Hickory wood is said to be very hard, stiff, dense, and shock resistant, boasting a combination of strength and toughness that is not found in other commercial woods. It is commonly used to make tool handles, wheel spokes, drumsticks, ladder rungs, and archery bows.
Hickory Arms says it uses hickory for almost all of its products as it is well-suited for the rigors of full contact. Since it is also somewhat flexible, it says the wooden wasters bend rather than splinter when struck.

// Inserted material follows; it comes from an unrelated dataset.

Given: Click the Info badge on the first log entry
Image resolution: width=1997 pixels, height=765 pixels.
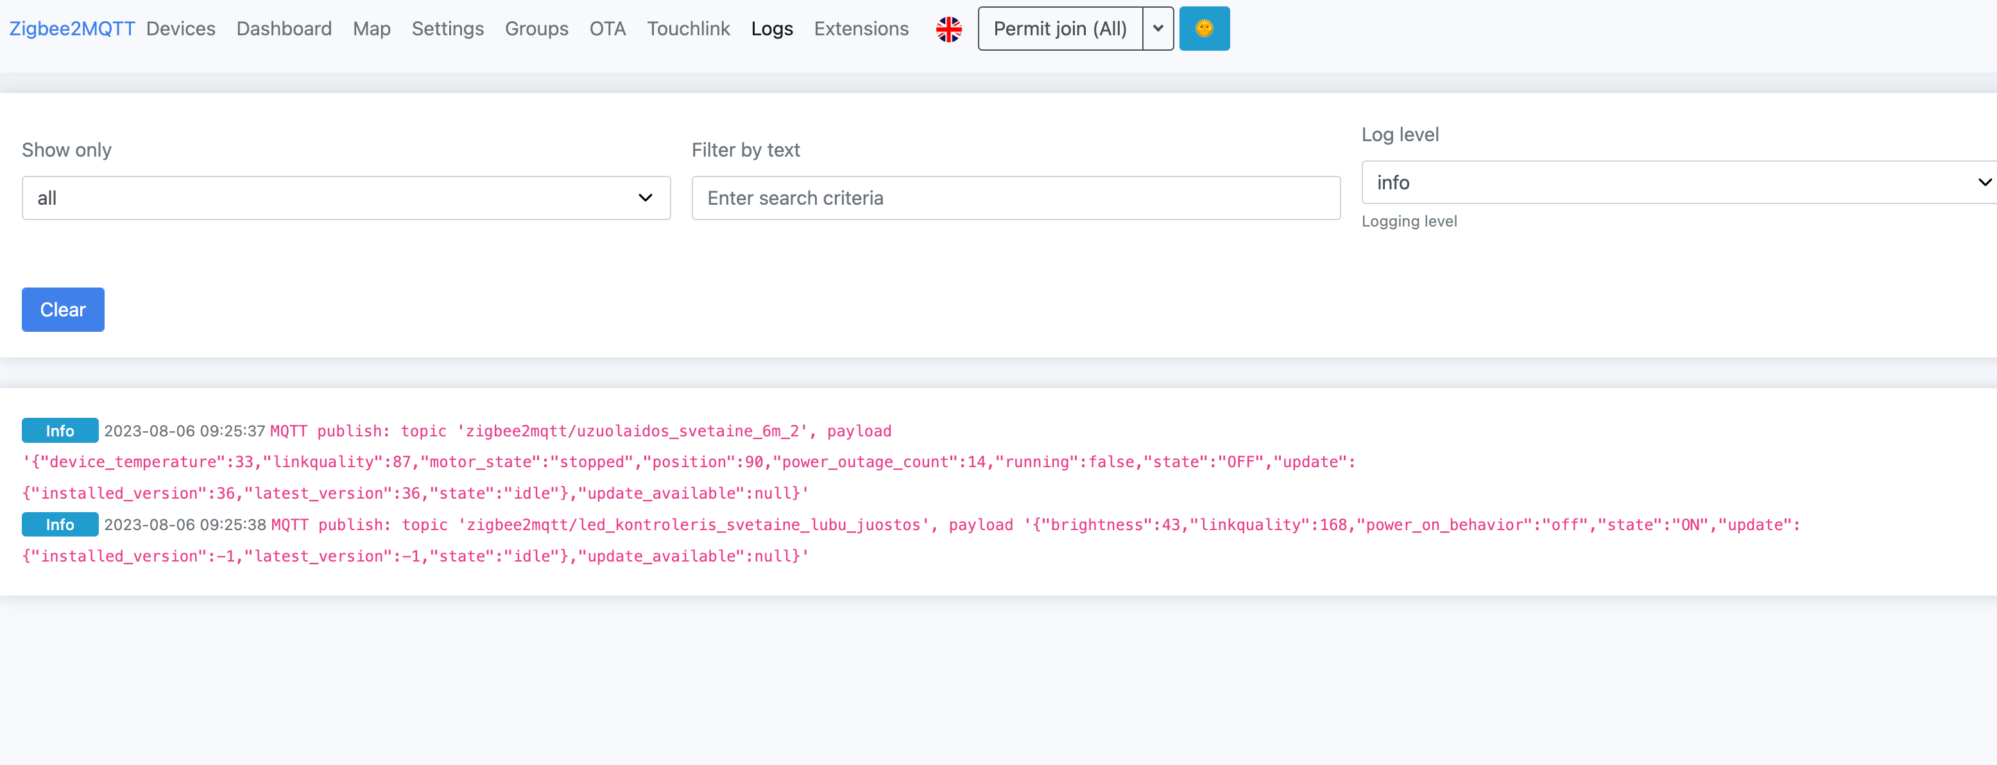Looking at the screenshot, I should (59, 431).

The swords are hand-made by the company’s owner, Trent Schriefer, who says the wood is hand-picked with special attention to the growth rings in the wood. Most wasters break when the growth rings run off the edge of the blade, so when selecting wood, the majority of the rings should run parallel to the edge of the sword along its entire length, says Hickory. This makes the sword stronger and allows it to last longer before wearing out.
Trent Schriefer of Hickory Arms
After the wood is selected, each item is rough cut and given time to allow for the wood to “settle in” before Schriefer finishes the pieces. He then coats the swords and wasters with a polyurethane finish, which resists dirt and water better than other finishes according to the company. The company says it chooses polyurethane over “period” finishes because it dries without the sticky and tacky feeling of tung oil and beeswax respectively.
Hickory Arms says the balance of its wasters is closer to their metal counterparts than any on the market. The hickory swords can be used for tactical and fitness training, historical demonstrations, costuming, and gifts. The company also makes other products such as wooden crossbows.
Hickory Arms also offers custom orders in ash, oak, maple, and other hardwoods, as well as in alternate finishes, but recommends that swords made from anything other than hickory be used for display purposes only as they can crack faster during combat making them unsafe for the user as well as onlookers.